Paper Giants: The birth of Cleo was so good, it had many (including me) calling for sequels as soon as the series finished airing. There’s so much of the story of Ita Buttrose and Kerry Packer’s stories – let alone the rest of Australia’s media – to tell, and we’re all interested. Given the ABC stuck their neck out, we’d all expected that an announcement would come from the desk of Mark Scott any time.

Incredibly, Channel 9 gazzumped them.

Given the next story will focus on KP creating and launching World Series Cricket in the late 1970’s, it kind makes sense. Ch9 have all that archive footage at their disposal. They kinda have the history within their walls. Also, enough books have now been written about and the people involved are still on the Ch9 payroll to be able to use as “consultants”. It should be good. But poor form given how Ch9 allegedly approached this signing. The ABC showed they’d back it and would have done it justice (at least the punchline is that the ABC will get the Paper Giants sequel proper – this seems to be just a side show).

Channel 9 – you better not muck this one up. And by not mucking this up, I mean Rob Carlton HAS to be Kerry Packer. You have been duly warned. From the press release:

The Nine Network announced today it has commissioned a mini-series about Kerry Packer’s World Series Cricket revolution.

In conjunction with Southern Star, the team behind the critically acclaimed mini-series Paper Giants, Nine will produce the two-part mini-series with production to commence in 2012.

Produced by John Edwards, the series will follow Kerry Packer’s extraordinary rise to become the most influential businessman in the history of Australian sport.

The mini-series tells how a young Kerry Packer took on the cricket establishment to set up a rebel competition with the world’s best players, who abandoned their loyalty to their national teams to join the breakaway competition. It will recount Packer’s court battles to get World Series Cricket up and running, the secret player signings, and the way he got around the ban on using Australia’s hallowed Test arenas.

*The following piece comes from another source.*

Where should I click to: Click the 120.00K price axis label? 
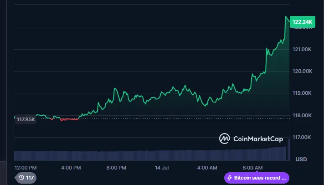[302, 71]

Despite poor crowds and low television ratings at first, a brave new world of sports broadcasting had begun, ushering in the era of one-day cricket played under lights.

Day-night cricket was Packer’s masterstroke and the war swung dramatically in his favour on November 28, 1978, when the first day-night match on a traditional cricket ground was played at the SCG between the WSC Australian and West Indian teams to a near-capacity crowd.

Packer was now one of the most influential figures in the history of the sport. He revolutionised player payments, eventually swung the cricket establishment behind him, and put one-day cricket on the map forever.